Predicad con el ejemplo y ser buenos conmigo. Haced de mis pensamientos una laguna evaporada. Mostradme el camino hacia el no pensamiento. Liberadme de las cadenas que me impiden actuar. Enseñadme a improvisar mientras vivo. Entregadme la panacea del desasosiego. Engañadme con un simple placebo. Verted sobre la mí la sabiduría del ignorante. Tensad las cuerdas de mis pensamientos. Más, todavía más. Aún no. ¡Quebradlas! Dejadme vivir. Quiero dejar de pensar en mil circunstancias hipotéticas y vivir un millón de situaciones alucinantes. ¿Hay alguien ahí? Contestad, por favor. Demostradme que me equivoco. Que no vive mejor quien menos piensa. Contravenid mi retahíla de etéreas divagaciones. Os lo pido. ¿No me encontráis? Tranquilos, es muy fácil. Alzad la mirada, girad trescientos sesenta grados. ¿No me veis? Claro, ya entiendo. Quién me va a ver si estoy pensando. ¿Acaso alguien puede escuchar un pensamiento? Qué iluso soy, otra vez me estoy perdiendo, ya vuelvo a encontrarme en mitad del laberinto. Qué inútil es pedir ayudar con la voz silenciada. Qué dilatado es el auxilio cuando no hay nadie a tu alrededor. Qué silenciosa es la soledad de un joven sin amigos. Qué cruel es la existencia de quien vive postrado en sus recuerdos y sus vanas esperanzas. Cuánto tiempo pasará hasta encontrar el camino. Cuantas veces me habré equivocado al virar en un sendero empedrado y musgoso. Decidme, vosotros, los que no me escucháis. ¿Es cierto que pensando se vive peor? ¿Es cierto que dar una, dos, tres, cuatro, cinco mil vueltas a una misma idea es perjudicial? Mi impedimento radica en mi incapacidad para discernir cuando hay que contemplar y cuándo actuar. Qué libre sería sin esta mente mía. Qué insensata sería mi vida. Pero qué trepidante. Haría algo más que escribir sentado en esta silla, mi única compañera. Correría por las calles como en mi niñez, volvería a reír a carcajadas con amigos perdidos, vestigios de un tiempo olvidado, los restos de una vida despreocupada. Oh, la niñez. Qué tiempos aquellos, cuando mi máximo anhelo era conseguir el cromo que me faltaba. Basta. No hables más. No pienses más. Pero ¿qué digo? Si el pensar en no pensar ya es pensar, por qué pienso que al pensar en dejar de pensar evitaré mi incapacidad de abandonar los pensamientos. Vuelvo a perderme, divago otra vez. La historia de mi vida, la historia interminable. Un pensamiento y otro, y otro y otro.

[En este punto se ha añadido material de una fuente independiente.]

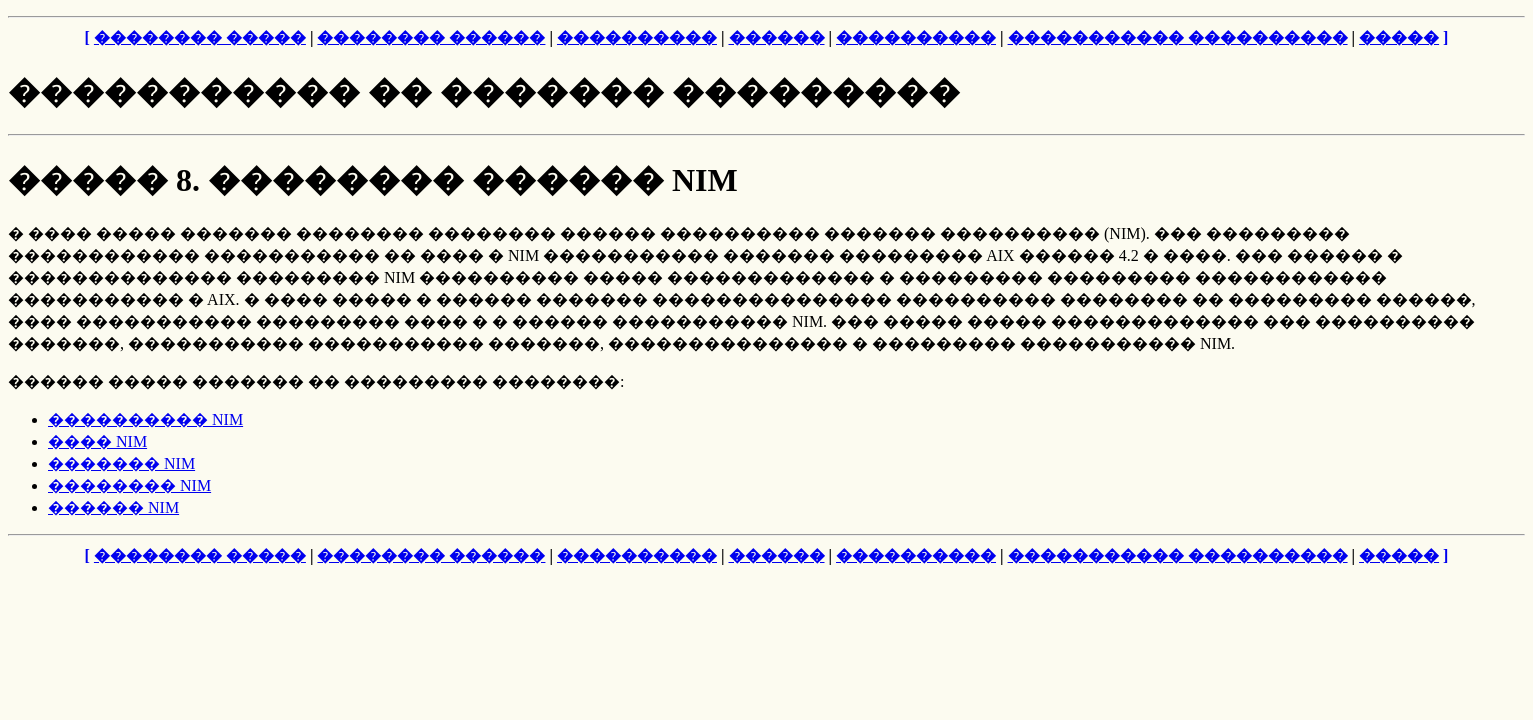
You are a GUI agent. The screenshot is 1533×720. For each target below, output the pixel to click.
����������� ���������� (1178, 37)
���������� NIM (145, 419)
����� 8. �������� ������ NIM (373, 180)
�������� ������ (431, 37)
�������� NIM (129, 485)
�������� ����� (200, 37)
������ (777, 37)
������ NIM (113, 507)
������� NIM (121, 463)
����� (1399, 37)
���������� (637, 37)
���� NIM (97, 441)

Suena el despertador, el amanecer ha llegado. Otra noche sin dormir. Otro amanecer pernoctado. Mientras pienso, fuera, en el mundo, la vida fluye, la gente habla y se conoce, vive, disfruta, sufre, pero actúa; yo sigo aquí, ahora mirando a la ventana. Pensando en lo bien que viviría tendido en la nube que mece la brisa del alba, observándolo todo desde mi lecho de algodón vaporoso, sin más pensamiento que el de cómo bajar de ahí. Ese sería el mejor regalo, la situación límite que me obligaría a actuar. Si una nube es mi salvación quizás no merezca ser salvado. No pido la luna, pero quiero estar a su lado. Lejos, muy lejos. A merced del viento, al lado de las estrellas.

Un momento.

Quiero eso, quiero ser una nube, que algo me mueva sin pensar. Ver mundo sin planear la ruta. Saltar de un país a otro. Ya sé. ¿Hay alguien ahí? ¿Me veis? ¿No? Tranquilos, alzad la mirada, alzadla aún más. ¿Veis esa nube?
— Sí ¿la que tiene forma de hombre?
Al fin alguien contesta, qué alivio, cuánto pesar. Aquí tengo la constatación de mi desasosiego vital.
— Sí, ese soy yo. Una vez fui hombre, pero me equivoqué al pensar. He terminado en el cielo sin apenas caminar.